**Task brief**
For the entries below, the result should be an exact transcription of the lines from the one with "You are a computer-use agent. This" up to and including the one with "Given: Tap the 07-14", and only those.

--- Records supplied Enclosed Below ---

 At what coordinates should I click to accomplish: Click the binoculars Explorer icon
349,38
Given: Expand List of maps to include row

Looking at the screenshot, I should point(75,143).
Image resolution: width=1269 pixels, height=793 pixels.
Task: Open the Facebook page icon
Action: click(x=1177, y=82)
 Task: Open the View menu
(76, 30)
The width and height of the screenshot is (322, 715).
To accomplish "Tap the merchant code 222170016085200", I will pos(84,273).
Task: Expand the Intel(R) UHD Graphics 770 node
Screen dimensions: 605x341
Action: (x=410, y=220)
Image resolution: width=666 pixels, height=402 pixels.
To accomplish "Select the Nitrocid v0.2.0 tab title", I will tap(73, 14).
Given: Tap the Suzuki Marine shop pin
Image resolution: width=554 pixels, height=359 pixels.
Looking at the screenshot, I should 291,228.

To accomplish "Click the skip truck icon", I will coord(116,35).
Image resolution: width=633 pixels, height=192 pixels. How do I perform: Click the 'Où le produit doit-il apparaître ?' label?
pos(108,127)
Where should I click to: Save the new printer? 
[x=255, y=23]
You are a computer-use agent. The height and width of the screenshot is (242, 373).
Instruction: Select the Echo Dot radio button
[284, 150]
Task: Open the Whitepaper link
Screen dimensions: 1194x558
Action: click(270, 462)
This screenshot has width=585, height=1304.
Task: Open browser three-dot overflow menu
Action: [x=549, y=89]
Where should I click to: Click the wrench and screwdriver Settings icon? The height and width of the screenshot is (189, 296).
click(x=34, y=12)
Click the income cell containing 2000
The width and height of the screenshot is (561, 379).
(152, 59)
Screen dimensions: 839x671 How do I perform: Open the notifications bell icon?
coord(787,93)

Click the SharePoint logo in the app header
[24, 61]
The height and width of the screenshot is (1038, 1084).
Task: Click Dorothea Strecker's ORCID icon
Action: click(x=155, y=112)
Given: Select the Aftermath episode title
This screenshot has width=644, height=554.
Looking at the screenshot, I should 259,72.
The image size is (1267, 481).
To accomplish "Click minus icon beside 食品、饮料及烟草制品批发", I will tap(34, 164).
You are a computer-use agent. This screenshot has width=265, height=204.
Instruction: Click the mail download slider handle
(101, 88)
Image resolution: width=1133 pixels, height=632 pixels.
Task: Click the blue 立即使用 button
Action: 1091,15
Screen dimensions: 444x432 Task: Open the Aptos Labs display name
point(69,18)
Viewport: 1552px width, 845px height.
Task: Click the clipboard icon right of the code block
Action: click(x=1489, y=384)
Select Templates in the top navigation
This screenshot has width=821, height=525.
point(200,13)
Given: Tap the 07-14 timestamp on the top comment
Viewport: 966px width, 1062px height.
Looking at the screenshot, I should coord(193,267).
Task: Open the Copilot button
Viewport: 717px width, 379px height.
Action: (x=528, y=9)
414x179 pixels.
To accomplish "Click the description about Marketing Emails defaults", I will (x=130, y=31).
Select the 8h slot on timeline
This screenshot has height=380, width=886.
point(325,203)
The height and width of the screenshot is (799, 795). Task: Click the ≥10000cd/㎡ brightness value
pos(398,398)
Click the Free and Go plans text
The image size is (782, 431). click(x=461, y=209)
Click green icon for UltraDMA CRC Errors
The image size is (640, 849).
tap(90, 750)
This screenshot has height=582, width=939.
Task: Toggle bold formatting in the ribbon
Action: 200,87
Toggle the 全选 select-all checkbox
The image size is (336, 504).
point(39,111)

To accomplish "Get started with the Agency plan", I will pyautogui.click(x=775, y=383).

--- End of Enclosed Records supplied ---

**Written answer**
You are a computer-use agent. This screenshot has width=265, height=204.
Instruction: Click the mail download slider handle
(101, 88)
Image resolution: width=1133 pixels, height=632 pixels.
Task: Click the blue 立即使用 button
Action: 1091,15
Screen dimensions: 444x432 Task: Open the Aptos Labs display name
point(69,18)
Viewport: 1552px width, 845px height.
Task: Click the clipboard icon right of the code block
Action: click(x=1489, y=384)
Select Templates in the top navigation
This screenshot has width=821, height=525.
point(200,13)
Given: Tap the 07-14 timestamp on the top comment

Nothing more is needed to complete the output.